Похоже, энергия свингующих в ночи винограда, кораблика, льдинки, ключа пульсирует где-то между двумя ночными полюсами: «…два всадника скачут: тоска и покой.
Уфлянд вообще, как никто, любит движение: «В ногах земля пружинит. / В глазах мелькает небо. / О бег во имя жизни! / О жизнь во имя бега!» (писано для пьесы Льва Лосева и Юрия Михайлова «Олимпиада!»). И это тоже про пляску-свободу длиною в жизнь.
В жизни Уфлянд, наподобие шекспировских шутов, был на редкость самодостаточен: «Он любит одиночество без притворства. Я не помню другого человека, столь мало заинтересованного в окружающих», — пишет Довлатов; правда, немедленно после идет рассказ о радушии, гостеприимстве и живейшем общении в подпитии и даже на трезвую голову.
«Внешне бодр, / внутри я плачу. / Сплю тревожно. / Ем с трудом. // Значит, вновь пора на дачу. / Там — Россия. Там мой дом. //
Да, Уфлянд с его изысканным обэриутством наивен! Он весел без горечи и сарказма. Прост без глупости. И в жизни, и на фото, и почти всегда в стихах и прозе. «В детстве я понял, что люблю выдумывать. Точнее, делать из того, что вижу, нечто мне более по вкусу. Потом заметил, что эти изделия вымысла многим нравятся. Потом обнаружил, что могу рисовать и писать в рифму».
Говоря о Гаврильчике, Уфлянд, кажется, утверждал и свое кредо: «Наивным должно быть всякое настоящее дело. Слишком серьезные, искушенные люди в искусстве унылы».
Многое в жизни, вроде правильное и справедливое, оставляет странное послевкусие, и с этим ничего не поделаешь.

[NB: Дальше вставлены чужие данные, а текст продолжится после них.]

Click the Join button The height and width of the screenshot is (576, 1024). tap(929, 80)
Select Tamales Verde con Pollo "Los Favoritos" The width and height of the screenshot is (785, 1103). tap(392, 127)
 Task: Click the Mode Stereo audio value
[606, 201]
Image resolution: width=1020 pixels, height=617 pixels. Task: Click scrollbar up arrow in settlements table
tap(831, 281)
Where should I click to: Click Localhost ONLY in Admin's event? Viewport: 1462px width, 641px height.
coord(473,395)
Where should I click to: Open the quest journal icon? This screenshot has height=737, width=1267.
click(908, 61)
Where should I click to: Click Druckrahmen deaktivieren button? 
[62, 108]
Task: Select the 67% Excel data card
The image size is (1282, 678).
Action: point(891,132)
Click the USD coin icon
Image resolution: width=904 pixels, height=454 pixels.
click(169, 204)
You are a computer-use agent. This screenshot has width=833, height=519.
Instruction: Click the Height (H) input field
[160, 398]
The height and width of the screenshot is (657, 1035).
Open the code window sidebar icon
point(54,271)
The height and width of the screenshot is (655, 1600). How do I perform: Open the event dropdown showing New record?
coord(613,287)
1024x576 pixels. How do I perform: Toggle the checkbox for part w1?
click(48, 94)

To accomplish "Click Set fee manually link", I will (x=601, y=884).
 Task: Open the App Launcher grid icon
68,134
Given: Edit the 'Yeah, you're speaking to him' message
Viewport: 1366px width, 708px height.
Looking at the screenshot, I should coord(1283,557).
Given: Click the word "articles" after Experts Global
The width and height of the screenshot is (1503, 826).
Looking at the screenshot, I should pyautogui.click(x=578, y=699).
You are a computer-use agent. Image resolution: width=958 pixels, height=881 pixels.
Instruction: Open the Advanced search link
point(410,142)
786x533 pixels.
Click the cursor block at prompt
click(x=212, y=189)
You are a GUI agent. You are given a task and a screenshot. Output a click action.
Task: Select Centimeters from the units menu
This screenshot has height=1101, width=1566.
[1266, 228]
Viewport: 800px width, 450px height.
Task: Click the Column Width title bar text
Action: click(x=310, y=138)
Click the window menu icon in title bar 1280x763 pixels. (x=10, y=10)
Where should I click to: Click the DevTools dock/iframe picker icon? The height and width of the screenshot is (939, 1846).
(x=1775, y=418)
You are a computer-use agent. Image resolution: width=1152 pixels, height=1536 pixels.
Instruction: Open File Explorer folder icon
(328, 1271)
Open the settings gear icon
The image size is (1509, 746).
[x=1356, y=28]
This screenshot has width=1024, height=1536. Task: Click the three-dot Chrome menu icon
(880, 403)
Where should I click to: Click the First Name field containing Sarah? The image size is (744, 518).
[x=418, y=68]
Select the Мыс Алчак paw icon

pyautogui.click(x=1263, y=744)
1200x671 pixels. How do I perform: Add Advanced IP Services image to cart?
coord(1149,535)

История, рассказанная Львом Друскиным, сложнее:
Испортился барометр старинный.
Всегда одно твердит, ополоумев.
Уперся стрелкой в бурю, да и только, —
Так и стоит, проклятый, на своем.
Приходил мастер, «мудрил, бубнил, присвистывал, старался» и в итоге, разозлившись, отказался от чая и денег и посоветовал: «Да выкиньте его!»: прибор безнадежен. Барометр отнесли в кладовку.
Но в темноте, когда стихает город
И за окном спокойно и бесшумно
Стоят огни — солдатики ночные,
Закрыв глаза, я вижу, как в пыли,
Под рваной шубой, рядом с лампой ржавой,
Лежит он и предсказывает бурю.
Ну чем не ворон Эдгара По, пророчествующий в ночи? Чем не революционно-милитаристский ворон Багрицкого? Только теперь кто к этому отнесется серьезно, вынесли в чулан, и всё тут — судьба романтизма. Но он — и тут нет ничего смешного — и там, среди хлама, предсказывает бурю в темноте и тишине. А что, если он прав?